As the war progressed and Union troops moved deeper into Virginia, African Americans began to leave their masters, seeking protection behind Union lines. By 1863, approximately 10,000 former slaves had come to Washington, primarily from Maryland and Virginia. The capital was not only a symbol of Union and freedom, but also an actual border which could be crossed to freedom.

"...the contraband were important to the construction and maintenance of the defense of Washington. Without the contrabands' numbers and labor, the defenses would not have been as successful as they were."
- Civil engineer Edward Frost
Photo of officers and African American enlisted men of the 2nd Rhode Island Camp at Camp Brightwood.
Officers and African American enlisted men of the 2nd Rhode Island Camp at Camp Brightwood.
Library of Congress

At the start of the war, the Union had no policy to deal with the African Americans seeking protection. Individual commanders made their own decisions. Some commanders put them to work for Union troops while others returned them to plantation owners. At Fort Monroe in Hampton, Virginia, Union Maj. General Benjamin Butler refused to send three fugitives back into the bonds of slavery.

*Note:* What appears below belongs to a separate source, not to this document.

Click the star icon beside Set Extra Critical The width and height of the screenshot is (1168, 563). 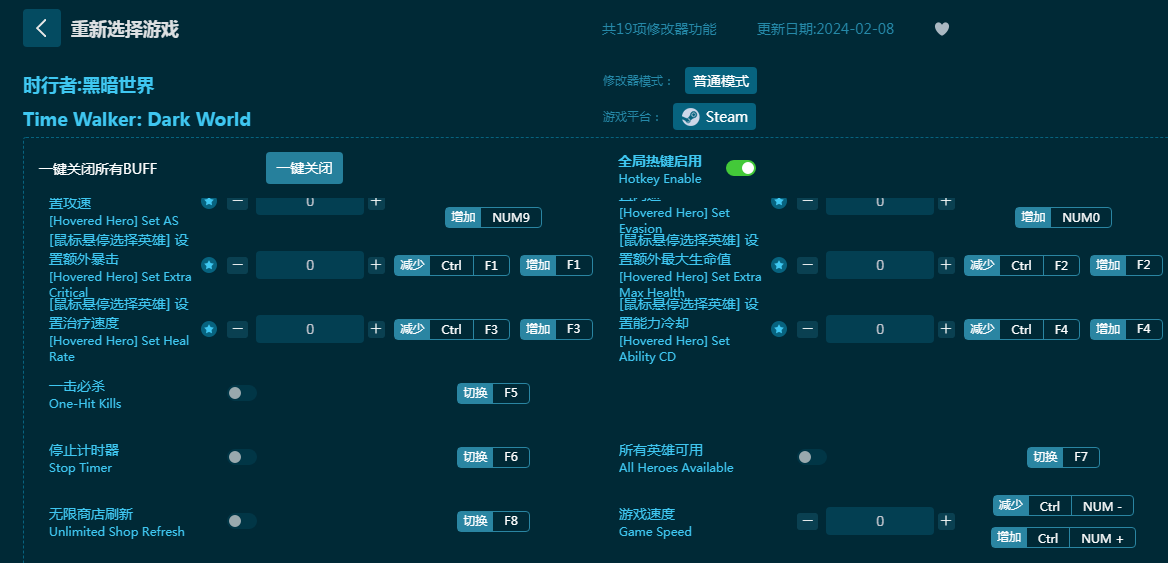(209, 265)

He classified the escaping slaves as contraband of war. This term meant that once the fleeing slaves crossed Union army lines, they were classified as property. All enemy property that fell into Union hands constituted contraband and would not be returned. Because of Butler's actions, a federal policy was instituted on August 6, 1861 - fugitive slaves were declared to be "contraband of war" if their labor had been used to aid the Confederacy in anyway. If found to be contraband, they were declared free.

After arriving in Washington, former slaves worked as laborers on the fortifications. They worked for less money and were often exploited. In August of 1862, workers were paid 40 cents, plus rations, a day for work-often they were not paid at all. By November 1863, it was recommended that a sum of $1.00 per day to contraband was a fair wage. Additionally, it was recommended that records be kept in order to make sure these workers were treated fairly. While the troops did the majority of fort construction, contraband labor made a significant contribution.

The migration of former slaves to the nation's capital not only increased the city's population but also increased the burden on its infrastructure. Some of the freed slaves in the Washington, D.C. area built settlements which were the foundations for later African American neighborhoods. Two of these settlements were located in southern Anacostia near Battery Carroll and Fort Greble. The government established Freedman's Village on the former Custis-Lee estate in Arlington, Virginia. Freedman's Village was intended to house these refugees, train them in skilled labor, and educate freed children. The camp's grounds included an industrial school, a hospital, a home for the aged, churches, and several schools for children. Some historians claim that Freedman's Village was not intended to help integrate blacks into society but, instead, intended to segregate the former slaves from white society.

By the end of the Civil War, as many as 40,000 fugitives from slavery had made their way to Washington. Many of the freed men and women lived in and around the forts vacated between 1865 and 1866.